Selected text ▸
***
On HTML elements in wikitext - Wikitext-l

17 Aug 2010

Mixing HTML elements with wikitext is a grey area.  How the HTML tags
in the wikitext interact with the wikitext elements does not seem very
well defined.  Therefore, I will make up some rules
where I try to preserve any legitimate use of html elements, but with
some restrictions to avoid some problems:

1. Do not allow html block elements inside wikitext lists.  For examle
    this is no longer allowed:

    * item1 <li> item2

    The problem is that it becomes very hard to determine where the
    wikitext list element ends.  Should it run until the inner block
    elements are properly closed?  Should the inner block elements be
    implicitly closed at the end of the list element?  What if the
    inner html is malformed?  What if a new wikitext list element is
    opened before the inner block elements is closed?  The current
    behavior does not seem very well defined, it seems to generate
    garbage html in most cases.  Wikitext lists inside html list elements
    should be ok though:

<ul><li>item1</li>
<li>
    * item 2.1 ( </li> tag will not be active here )
***
Data segment ▸

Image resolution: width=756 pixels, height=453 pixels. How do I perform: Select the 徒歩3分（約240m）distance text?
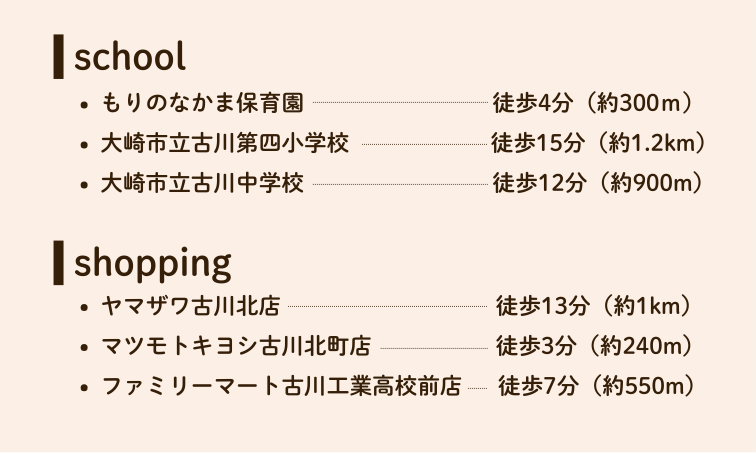(x=595, y=346)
***
Requests ▸
a – Reproduce the passage of the post on HTML elements in wikitext starting with "The problem is" and going on through "active here )".
b – Which distinct HTML tags are written out in angle brackets in the post on HTML elements in wikitext? List each one once.
c – Translate this sentence from the post on HTML elements in wikitext into German: "Mixing HTML elements with wikitext is a grey area."

Correct answers ▸
a –
The problem is that it becomes very hard to determine where the
    wikitext list element ends.  Should it run until the inner block
    elements are properly closed?  Should the inner block elements be
    implicitly closed at the end of the list element?  What if the
    inner html is malformed?  What if a new wikitext list element is
    opened before the inner block elements is closed?  The current
    behavior does not seem very well defined, it seems to generate
    garbage html in most cases.  Wikitext lists inside html list elements
    should be ok though:

<ul><li>item1</li>
<li>
    * item 2.1 ( </li> tag will not be active here )

b –
<li>
</li>
<ul>

c – Das Mischen von HTML-Elementen mit Wikitext ist eine Grauzone.